Ma Wendy, anche se aveva paura delle conseguenze, non poteva farsi i fatti suoi: era un’operazione illegale e la sua coscienza le impediva di stare zitta. E così decise di segnalare alle autorità quanto scoperto.
Nel giro di pochissimi giorni tutto quello che aveva temuto diventò realtà, e perse il lavoro. Questo era prevedibile. Non erano prevedibili invece le minacce di morte, gli appostamenti davanti alla scuola del figlio, la sensazione di insicurezza e pericolo costante. Per questo Wendy decise di andare lontano, lasciare il Sud Africa per ricominciare a Londra, dove era riuscita a trovare una buona offerta di lavoro in una grande azienda. Ma Wendy non sapeva che l’azienda inglese stava per acquisire quella sudafricana, e lei, che aveva scoperto e denunciato fatti gravi (e quindi era tecnicamente una “whistleblower”) era considerata una piantagrane. E quindi fu licenziata. Di nuovo. Nessuno la voleva assumere, e per un lungo periodo Wendy sprofondò nella disperazione. Senza lavoro, a un certo punto Wendy non riuscì a pagare l’affitto e si ritrovò con il figlio a vivere per strada. Peggio di così non poteva andare. Fu solo il suo senso di giustizia a darle la forza di rialzarsi, perché lei sapeva di aver fatto la cosa giusta a denunciare, e che erano gli altri, i corrotti, a doversi vergognare.
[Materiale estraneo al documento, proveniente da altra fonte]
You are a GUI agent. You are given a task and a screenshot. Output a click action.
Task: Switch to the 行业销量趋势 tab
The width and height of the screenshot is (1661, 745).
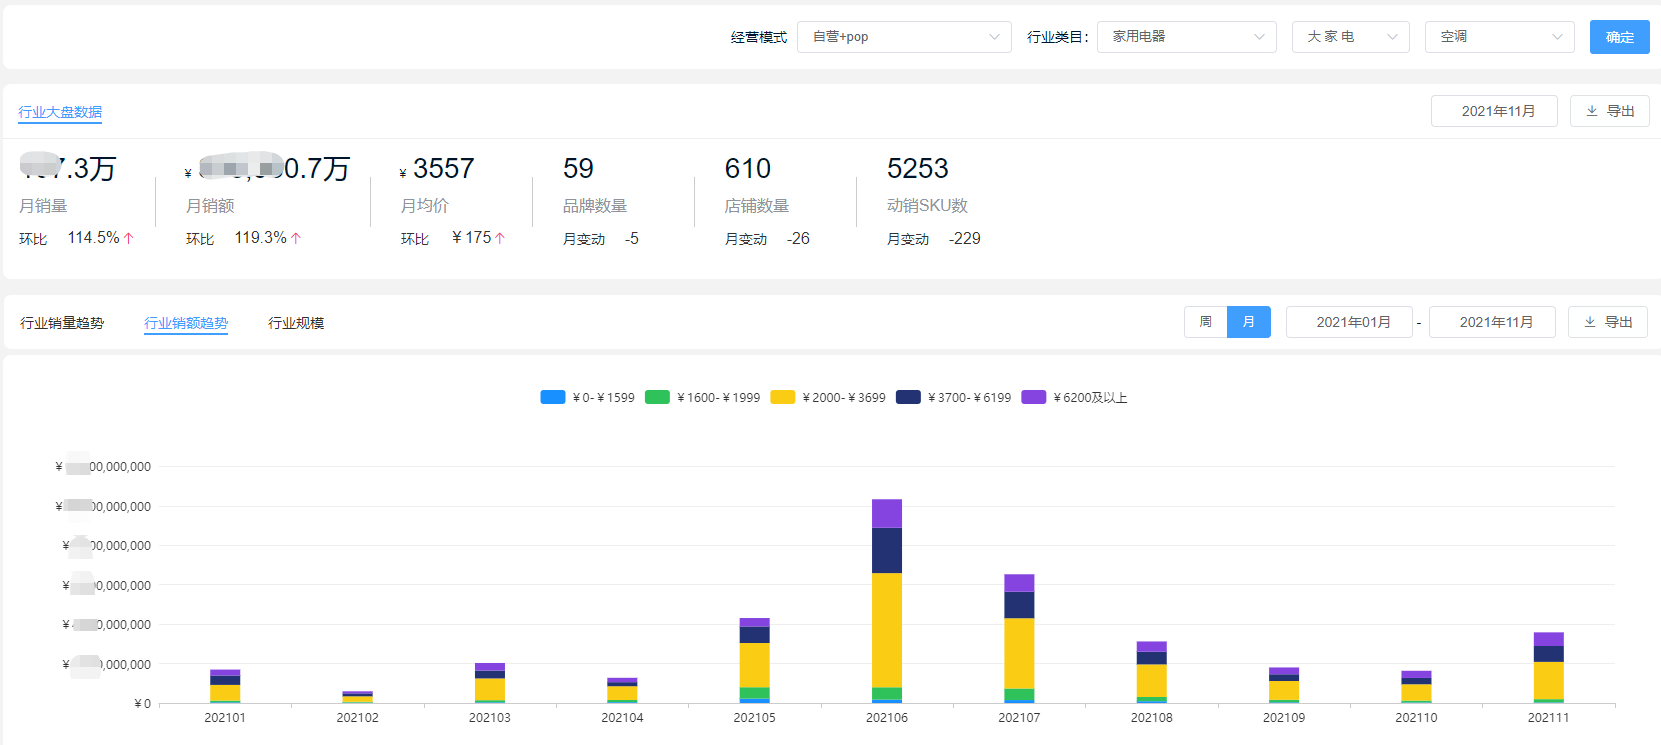(62, 323)
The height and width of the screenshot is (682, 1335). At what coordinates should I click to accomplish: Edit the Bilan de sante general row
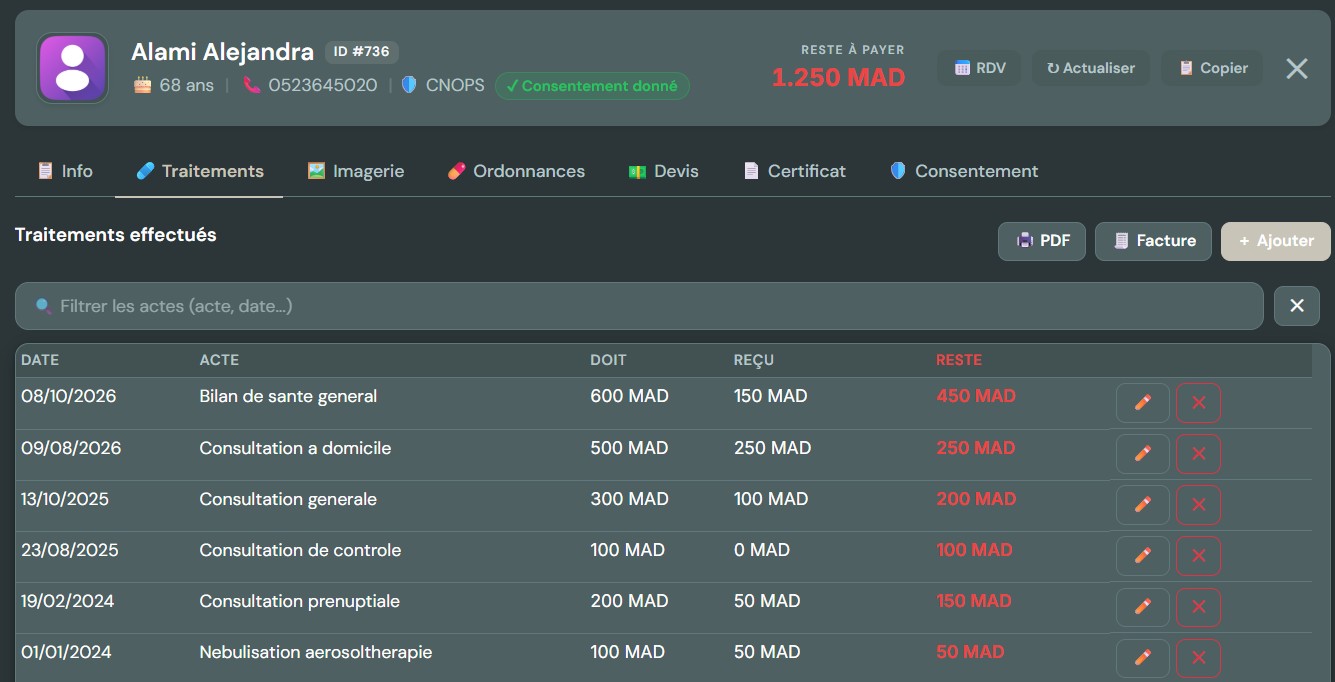click(x=1142, y=403)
Raccontò la sua storia, ottenne attenzione e visibilità, e quando gli amministratori corrotti finirono finalmente in prigione, dimostrando così che lei aveva ragione, riuscì a ricostruirsi una nuova vita.
Oggi Wendy è un’affermata consulente: insegna alle aziende come prevenire la corruzione incoraggiando i dipendenti a segnalare abusi e irregolarità, e soprattutto a proteggere chi decide di parlare. Perché chi segnala, si fa carico dell’interesse collettivo, ma non è un eroe, è solo una persona che fa la cosa giusta, e non può e non deve essere lasciato solo.